Along the way, you’ll uncover caves that act like mini-dungeons where you’ll have to overcome a specific challenge such as jumping to avoid pits of lava or tiptoeing through without setting off dynamite barrel explosions. Your reward will usually be a new ability which makes Rusty even more manoeuvrable – things like a steam jump are fun to mess around with (fires him straight upwards), but taking reduced fall damage is arguably even more helpful in getting around, meaning they’re all pretty handy.
You won’t collect everything you smash like in Minecraft, but you are able to gather various gems ranging from trasharium to precious diamonds (there’s also even rarer orbs), which can be sold to Dorothy at the surface for money – which of course, can be used to purchase upgrades. This can be something as simple as making your axe dig through rocks quicker to something far more useful such as giving you a stronger light source meaning you can explore for longer. The dig -> sell -> upgrade loop is addictive and actually kept me playing long after I’d finished the story as I wanted to pop a few trophies for selling a certain amount of gems or gathering a set amount of orbs.
Of course, there’s plenty of hazards along the way – enemies are scattered around which can range from lumbering zombies to laser beams that trigger upon seeing you nearby. You’ll also have to contend with a number of different types of rocks – some respawn after a short period while others can only be destroyed if attacked from a certain angle, as well as considering the power of your light which will need recharging at the surface fairly often. It all feeds in to you constantly thinking when playing – about what your next move is going to be, where you need to get to and what the risks are, that make the game one of the smartest 2D platformers I’ve played that rewards strategy.

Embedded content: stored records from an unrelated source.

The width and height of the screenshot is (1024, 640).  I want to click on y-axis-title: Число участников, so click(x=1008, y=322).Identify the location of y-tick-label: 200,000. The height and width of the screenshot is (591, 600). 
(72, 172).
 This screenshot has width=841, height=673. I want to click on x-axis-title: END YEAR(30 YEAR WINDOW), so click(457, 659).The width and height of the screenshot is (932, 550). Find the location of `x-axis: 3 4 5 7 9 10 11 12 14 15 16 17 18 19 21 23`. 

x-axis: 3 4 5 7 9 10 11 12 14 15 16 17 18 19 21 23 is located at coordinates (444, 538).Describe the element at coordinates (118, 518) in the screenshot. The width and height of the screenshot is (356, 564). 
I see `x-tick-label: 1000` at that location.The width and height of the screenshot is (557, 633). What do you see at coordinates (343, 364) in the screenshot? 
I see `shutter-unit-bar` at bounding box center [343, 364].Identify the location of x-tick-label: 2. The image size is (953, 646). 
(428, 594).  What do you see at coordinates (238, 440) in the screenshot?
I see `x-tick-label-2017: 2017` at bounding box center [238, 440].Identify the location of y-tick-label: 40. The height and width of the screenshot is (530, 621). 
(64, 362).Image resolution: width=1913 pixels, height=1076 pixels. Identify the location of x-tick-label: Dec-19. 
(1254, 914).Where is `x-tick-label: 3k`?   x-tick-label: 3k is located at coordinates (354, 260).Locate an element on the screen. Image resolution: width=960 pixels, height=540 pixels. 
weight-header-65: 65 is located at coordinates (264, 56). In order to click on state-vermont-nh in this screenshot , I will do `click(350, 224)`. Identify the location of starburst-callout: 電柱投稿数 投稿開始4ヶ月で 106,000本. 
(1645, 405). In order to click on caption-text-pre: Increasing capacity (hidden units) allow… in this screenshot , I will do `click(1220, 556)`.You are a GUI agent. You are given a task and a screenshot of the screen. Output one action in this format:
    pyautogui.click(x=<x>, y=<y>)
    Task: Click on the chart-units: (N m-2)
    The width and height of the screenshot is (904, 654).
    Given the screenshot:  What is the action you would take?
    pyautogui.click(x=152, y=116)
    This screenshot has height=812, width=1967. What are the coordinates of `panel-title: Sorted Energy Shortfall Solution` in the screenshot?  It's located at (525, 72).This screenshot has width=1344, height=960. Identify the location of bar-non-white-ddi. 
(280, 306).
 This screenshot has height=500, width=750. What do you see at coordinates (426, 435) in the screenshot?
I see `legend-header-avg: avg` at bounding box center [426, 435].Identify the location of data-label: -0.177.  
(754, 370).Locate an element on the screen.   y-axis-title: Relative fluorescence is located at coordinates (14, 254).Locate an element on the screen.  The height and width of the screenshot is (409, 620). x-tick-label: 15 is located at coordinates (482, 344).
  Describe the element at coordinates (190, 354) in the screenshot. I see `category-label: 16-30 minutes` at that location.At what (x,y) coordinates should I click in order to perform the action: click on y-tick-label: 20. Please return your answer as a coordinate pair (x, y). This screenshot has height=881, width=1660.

It all culminates in a search to find a number of hidden generators which allow access to a final boss battle that’s a tonne of fun and quite challenging too. And then it’s over – just as quickly as SteamWorld Dig starts, it ends rather abruptly setting up the next adventure but not feeling like everything has quite been resolved as it should have been, which is a bit of a shame.
As I previously mentioned, I did go back after the final boss to find more gems and orbs that I’d missed, which was quite a lot of fun as I dug deeper in these areas I’d breezed through before. It’s quite rewarding to figure out how to get to that far-off area or pass a group of enemies without dying that makes the game a rewarding experience – it’s just a shame there’s not a little more of it.
SteamWorld Dig hooked me in with its intriguing world but kept me engaged with its stellar gameplay – there’s a flow to everything here that feels entirely natural and makes exploring underneath Tumbleton a joy. Some of the presentational elements aren’t quite as polished and it’s all over rather quickly, but otherwise this is a Vita game that you should definitely check out for an afternoon of pure fun.